With the death this week of Gena Rowlands, the legendary 1970s actress and, arguably, first indie It girl avant la lettre , American cinema has lost the last remaining member of the Cassavetes school. Like the collaborators preceding her, including her husband, director/writer/actor John Cassavetes, and actors Peter Falk, Ben Gazzara, and Seymour Cassel, Rowlands helped to define the rough-hewn fringes of American independent filmmaking in the post-Godard era. Rowlands was the only woman in this New Hollywood boys’ club at a time in which sexual politics might have aspired toward transformation, but the vested power of the male imagination had not.

The result was Rowlands’s recurring portrayal of disreputable, and disenchanted, women: a call girl, a mentally fractured housewife, a violent mafia moll, a fading stage actress, and a directionless divorcée—characters often stripped of their security, sanity, and selfhood and pushed to the psychic edges by male antagonists.

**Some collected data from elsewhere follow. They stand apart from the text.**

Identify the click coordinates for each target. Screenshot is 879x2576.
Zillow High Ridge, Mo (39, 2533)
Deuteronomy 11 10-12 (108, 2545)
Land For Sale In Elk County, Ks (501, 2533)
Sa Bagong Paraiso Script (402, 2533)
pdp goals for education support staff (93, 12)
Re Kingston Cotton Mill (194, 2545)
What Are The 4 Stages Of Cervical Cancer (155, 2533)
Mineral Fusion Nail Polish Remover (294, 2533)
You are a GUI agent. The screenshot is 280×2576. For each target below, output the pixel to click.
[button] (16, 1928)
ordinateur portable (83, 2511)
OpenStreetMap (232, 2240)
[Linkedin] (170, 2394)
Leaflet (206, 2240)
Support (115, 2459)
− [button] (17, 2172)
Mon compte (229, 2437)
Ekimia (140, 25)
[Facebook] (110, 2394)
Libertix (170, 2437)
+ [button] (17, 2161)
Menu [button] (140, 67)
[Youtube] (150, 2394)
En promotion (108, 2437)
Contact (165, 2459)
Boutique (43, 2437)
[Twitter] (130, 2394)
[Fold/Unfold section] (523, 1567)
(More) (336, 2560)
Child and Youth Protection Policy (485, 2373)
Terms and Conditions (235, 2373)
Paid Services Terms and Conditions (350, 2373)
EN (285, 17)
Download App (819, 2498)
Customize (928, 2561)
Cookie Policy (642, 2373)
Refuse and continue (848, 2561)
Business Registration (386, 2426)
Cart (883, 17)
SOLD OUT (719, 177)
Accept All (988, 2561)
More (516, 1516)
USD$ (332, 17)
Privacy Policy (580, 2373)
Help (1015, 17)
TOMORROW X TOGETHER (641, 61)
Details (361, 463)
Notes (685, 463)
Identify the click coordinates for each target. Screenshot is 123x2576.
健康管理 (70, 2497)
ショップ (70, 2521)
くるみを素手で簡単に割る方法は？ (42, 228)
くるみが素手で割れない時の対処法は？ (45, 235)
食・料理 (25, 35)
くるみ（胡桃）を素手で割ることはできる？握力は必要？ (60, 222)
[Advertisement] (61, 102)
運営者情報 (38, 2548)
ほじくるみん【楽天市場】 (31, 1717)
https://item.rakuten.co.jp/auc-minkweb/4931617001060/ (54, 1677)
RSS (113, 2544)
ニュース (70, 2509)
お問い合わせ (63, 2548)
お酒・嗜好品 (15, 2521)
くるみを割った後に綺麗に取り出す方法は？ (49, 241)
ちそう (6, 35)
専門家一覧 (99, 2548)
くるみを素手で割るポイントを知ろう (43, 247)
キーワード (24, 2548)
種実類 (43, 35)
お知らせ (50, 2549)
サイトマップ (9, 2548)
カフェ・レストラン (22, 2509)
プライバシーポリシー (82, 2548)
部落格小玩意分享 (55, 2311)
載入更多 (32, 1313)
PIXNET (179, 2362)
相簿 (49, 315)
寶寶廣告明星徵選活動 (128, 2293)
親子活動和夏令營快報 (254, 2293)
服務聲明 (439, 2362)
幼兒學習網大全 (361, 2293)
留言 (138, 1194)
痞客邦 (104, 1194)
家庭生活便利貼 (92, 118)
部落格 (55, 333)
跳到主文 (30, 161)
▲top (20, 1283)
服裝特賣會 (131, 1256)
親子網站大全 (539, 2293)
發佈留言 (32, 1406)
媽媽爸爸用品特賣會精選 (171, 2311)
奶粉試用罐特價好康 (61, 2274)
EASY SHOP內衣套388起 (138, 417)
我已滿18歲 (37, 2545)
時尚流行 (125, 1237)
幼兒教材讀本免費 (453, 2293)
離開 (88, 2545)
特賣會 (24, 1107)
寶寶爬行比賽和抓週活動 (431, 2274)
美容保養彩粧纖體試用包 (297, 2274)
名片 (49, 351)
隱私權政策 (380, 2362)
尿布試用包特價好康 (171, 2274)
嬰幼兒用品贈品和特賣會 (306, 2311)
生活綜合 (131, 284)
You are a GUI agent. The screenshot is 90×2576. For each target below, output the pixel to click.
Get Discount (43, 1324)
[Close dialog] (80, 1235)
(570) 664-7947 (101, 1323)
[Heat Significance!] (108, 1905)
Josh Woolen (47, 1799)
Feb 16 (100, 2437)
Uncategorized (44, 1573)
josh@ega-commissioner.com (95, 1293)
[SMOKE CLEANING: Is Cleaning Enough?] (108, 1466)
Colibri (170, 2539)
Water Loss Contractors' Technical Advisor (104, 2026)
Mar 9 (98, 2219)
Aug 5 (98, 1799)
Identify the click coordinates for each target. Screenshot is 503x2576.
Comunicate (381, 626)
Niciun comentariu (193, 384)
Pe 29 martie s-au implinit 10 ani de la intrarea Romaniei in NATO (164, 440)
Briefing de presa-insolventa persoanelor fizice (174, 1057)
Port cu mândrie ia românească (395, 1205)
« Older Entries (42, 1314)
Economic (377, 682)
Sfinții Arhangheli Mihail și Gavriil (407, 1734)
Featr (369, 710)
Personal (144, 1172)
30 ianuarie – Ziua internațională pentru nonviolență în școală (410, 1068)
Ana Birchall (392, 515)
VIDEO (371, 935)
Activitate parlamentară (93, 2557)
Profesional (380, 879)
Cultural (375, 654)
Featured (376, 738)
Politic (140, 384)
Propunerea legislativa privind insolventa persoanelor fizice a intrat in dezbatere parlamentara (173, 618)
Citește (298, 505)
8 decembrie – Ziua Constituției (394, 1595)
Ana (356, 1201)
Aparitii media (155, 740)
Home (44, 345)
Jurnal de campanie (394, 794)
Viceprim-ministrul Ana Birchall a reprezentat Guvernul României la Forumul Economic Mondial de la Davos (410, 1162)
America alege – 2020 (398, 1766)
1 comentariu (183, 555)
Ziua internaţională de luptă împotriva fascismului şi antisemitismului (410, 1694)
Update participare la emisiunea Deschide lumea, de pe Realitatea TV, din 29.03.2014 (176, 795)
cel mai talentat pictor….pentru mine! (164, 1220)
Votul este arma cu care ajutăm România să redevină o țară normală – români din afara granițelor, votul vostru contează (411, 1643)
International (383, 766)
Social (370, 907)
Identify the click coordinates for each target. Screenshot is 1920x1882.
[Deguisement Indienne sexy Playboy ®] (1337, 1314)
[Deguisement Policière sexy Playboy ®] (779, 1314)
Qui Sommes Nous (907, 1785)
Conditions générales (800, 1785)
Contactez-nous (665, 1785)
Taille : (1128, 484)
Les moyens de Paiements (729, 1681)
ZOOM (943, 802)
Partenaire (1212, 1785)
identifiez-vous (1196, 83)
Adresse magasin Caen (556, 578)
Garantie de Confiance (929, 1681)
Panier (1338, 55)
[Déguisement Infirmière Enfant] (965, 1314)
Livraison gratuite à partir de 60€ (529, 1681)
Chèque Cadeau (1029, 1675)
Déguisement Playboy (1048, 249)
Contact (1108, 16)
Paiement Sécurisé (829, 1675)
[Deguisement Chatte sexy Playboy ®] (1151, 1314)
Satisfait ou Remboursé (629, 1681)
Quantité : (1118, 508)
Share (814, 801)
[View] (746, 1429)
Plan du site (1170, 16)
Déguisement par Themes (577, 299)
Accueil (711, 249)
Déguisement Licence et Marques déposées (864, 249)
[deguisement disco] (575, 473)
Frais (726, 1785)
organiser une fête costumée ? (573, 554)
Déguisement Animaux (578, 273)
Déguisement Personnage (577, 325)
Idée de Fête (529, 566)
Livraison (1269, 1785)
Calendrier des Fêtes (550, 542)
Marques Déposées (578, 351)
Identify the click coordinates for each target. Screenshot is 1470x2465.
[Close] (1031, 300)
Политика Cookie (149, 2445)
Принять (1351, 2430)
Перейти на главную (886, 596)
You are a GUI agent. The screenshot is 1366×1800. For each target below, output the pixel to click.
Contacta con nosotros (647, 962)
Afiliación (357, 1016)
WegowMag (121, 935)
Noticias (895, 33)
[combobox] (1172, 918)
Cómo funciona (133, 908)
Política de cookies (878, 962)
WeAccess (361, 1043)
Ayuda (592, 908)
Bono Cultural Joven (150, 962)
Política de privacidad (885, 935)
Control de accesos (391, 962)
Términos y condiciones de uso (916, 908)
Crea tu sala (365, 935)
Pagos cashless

And, despite Rowlands’s powerful performances, she never quite attained the mainstream visibility of female contemporaries like Jane Fonda, Diane Keaton, Ellen Burstyn, and Faye Dunaway . Indeed, Rowlands was, in many ways, a figure always on the edge of the screen, a face caught in half-shadow, a woman on the verge.

This is perhaps on no better display than in the Rowlands/Cassavetes films Faces (1968) and Love Streams (1984), unofficial bookends of their work together. (While the two of them had app.